接口原型
每个算子有两段接口,必须先调用“aclnnXxxGetWorkspaceSize”接口获取入参并根据计算流程计算所需workspace大小,再调用“aclnnXxx”接口执行计算。两段式接口如下:
- 第一段接口:aclnnStatus aclnnArangeGetWorkspaceSize(const aclScalar *start, const aclScalar *end, const aclScalar *step, aclTensor *out, uint64_t *workspaceSize, aclOpExecutor **executor)
- 第二段接口:aclnnStatus aclnnArange(void *workspace, uint64_t workspaceSize, aclOpExecutor *executor, const aclrtStream stream)
aclnnArangeGetWorkspaceSize
- 接口定义:
aclnnStatus aclnnArangeGetWorkspaceSize(const aclScalar *start, const aclScalar *end, const aclScalar *step, aclTensor *out, uint64_t *workspaceSize, aclOpExecutor **executor)
- 参数说明:
- start:host侧的aclScalar,获取值的范围的起始位置。数据类型支持FLOAT、FLOAT16、DOUBLE、UINT8、INT8、INT16、INT32、INT64、BOOL,数据格式支持ND。需要满足在step大于0时输入的start小于end,或者step小于0时输入的start大于end。

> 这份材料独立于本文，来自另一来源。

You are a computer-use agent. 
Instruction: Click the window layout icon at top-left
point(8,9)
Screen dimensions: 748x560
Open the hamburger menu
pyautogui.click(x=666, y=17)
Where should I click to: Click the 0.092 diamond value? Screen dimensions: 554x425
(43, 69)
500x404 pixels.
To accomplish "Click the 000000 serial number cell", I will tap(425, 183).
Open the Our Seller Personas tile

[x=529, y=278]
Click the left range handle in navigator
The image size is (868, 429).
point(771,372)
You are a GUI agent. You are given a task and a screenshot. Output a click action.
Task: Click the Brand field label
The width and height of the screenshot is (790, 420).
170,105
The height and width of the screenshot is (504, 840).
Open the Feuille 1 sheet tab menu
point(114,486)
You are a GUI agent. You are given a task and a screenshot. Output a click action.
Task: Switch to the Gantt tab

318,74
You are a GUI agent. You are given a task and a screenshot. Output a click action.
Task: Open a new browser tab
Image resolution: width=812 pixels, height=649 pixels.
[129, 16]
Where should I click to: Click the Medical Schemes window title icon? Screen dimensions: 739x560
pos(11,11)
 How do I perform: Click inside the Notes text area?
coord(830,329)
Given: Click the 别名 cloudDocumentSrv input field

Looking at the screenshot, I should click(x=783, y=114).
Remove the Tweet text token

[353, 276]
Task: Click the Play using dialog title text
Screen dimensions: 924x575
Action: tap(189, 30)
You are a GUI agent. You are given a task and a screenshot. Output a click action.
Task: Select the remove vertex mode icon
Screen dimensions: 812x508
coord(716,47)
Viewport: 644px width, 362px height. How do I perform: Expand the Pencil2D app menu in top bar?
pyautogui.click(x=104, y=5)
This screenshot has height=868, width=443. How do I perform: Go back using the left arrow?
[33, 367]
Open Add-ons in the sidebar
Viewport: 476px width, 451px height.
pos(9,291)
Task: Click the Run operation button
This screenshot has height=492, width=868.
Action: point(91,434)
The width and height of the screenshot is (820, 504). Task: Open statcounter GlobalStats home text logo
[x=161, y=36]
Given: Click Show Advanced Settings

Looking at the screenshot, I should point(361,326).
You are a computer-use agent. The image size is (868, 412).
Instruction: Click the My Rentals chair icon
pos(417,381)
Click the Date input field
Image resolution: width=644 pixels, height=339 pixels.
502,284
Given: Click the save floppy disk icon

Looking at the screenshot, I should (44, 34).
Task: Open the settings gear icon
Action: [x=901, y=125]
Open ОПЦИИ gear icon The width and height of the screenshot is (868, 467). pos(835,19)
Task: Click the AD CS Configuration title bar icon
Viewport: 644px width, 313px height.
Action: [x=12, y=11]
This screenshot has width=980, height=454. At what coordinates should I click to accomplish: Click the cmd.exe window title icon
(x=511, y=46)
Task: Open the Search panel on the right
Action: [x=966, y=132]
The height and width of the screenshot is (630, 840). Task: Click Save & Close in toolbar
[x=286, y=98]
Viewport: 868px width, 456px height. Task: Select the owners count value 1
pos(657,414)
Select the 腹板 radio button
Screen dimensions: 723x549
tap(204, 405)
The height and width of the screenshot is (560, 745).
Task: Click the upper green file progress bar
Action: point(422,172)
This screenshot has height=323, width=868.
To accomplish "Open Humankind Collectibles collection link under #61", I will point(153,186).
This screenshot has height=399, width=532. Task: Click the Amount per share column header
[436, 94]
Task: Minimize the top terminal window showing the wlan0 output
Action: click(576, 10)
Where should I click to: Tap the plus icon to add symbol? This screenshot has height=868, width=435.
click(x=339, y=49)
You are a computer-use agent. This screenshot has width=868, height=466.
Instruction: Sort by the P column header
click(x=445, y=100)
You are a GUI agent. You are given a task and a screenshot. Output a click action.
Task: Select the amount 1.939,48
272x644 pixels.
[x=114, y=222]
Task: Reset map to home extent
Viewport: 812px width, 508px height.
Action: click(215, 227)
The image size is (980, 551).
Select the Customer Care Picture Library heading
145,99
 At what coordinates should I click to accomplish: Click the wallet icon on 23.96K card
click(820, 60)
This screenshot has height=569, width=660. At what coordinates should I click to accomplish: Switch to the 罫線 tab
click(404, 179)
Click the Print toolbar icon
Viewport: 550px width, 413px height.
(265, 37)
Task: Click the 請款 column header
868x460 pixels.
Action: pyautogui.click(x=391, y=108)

- end:host侧的aclScalar,获取值的范围的结束位置。数据类型支持FLOAT、FLOAT16、DOUBLE、UINT8、INT8、INT16、INT32、INT64、BOOL,数据格式支持ND。需要满足在step大于0时输入的start小于end,或者step小于0时输入的start大于end。
- step:host侧的aclScalar,获取值的步长。数据类型支持FLOAT、FLOAT16、DOUBLE、UINT8、INT8、INT16、INT32、INT64、BOOL,数据格式支持ND。需要满足step不等于0。
- out:device侧的aclTensor,输出的tensor。数据类型支持FLOAT、DOUBLE、INT32、INT64,数据格式支持ND。
- workspaceSize:返回用户需要在npu device侧申请的workspace大小。
- executor:返回op执行器,包含了算子计算流程。
- 返回值:
返回aclnnStatus状态码,具体参见aclnn返回码。
第一段接口完成入参校验,出现以下场景时报错:
- 返回161001(ACLNN_ERR_PARAM_NULLPTR):传入的start、end、step或者out是空指针。
- 返回161002(ACLNN_ERR_PARAM_INVALID):
- 参数start、end、step、out的数据类型不在支持的范围内。
- 参数start、end、step不满足range的运算逻辑,即当step>0时输入的start大于end,或者step<0时输入的start小于end,或者step等于0。
aclnnArange
- 接口定义:
aclnnStatus aclnnArange(void *workspace, uint64_t workspaceSize, aclOpExecutor *executor, const aclrtStream stream)
- 参数说明:
- workspace:在npu device侧申请的workspace内存起址。
- workspaceSize:在npu device侧申请的workspace大小,由第一段接口aclnnArangeGetWorkspaceSize获取。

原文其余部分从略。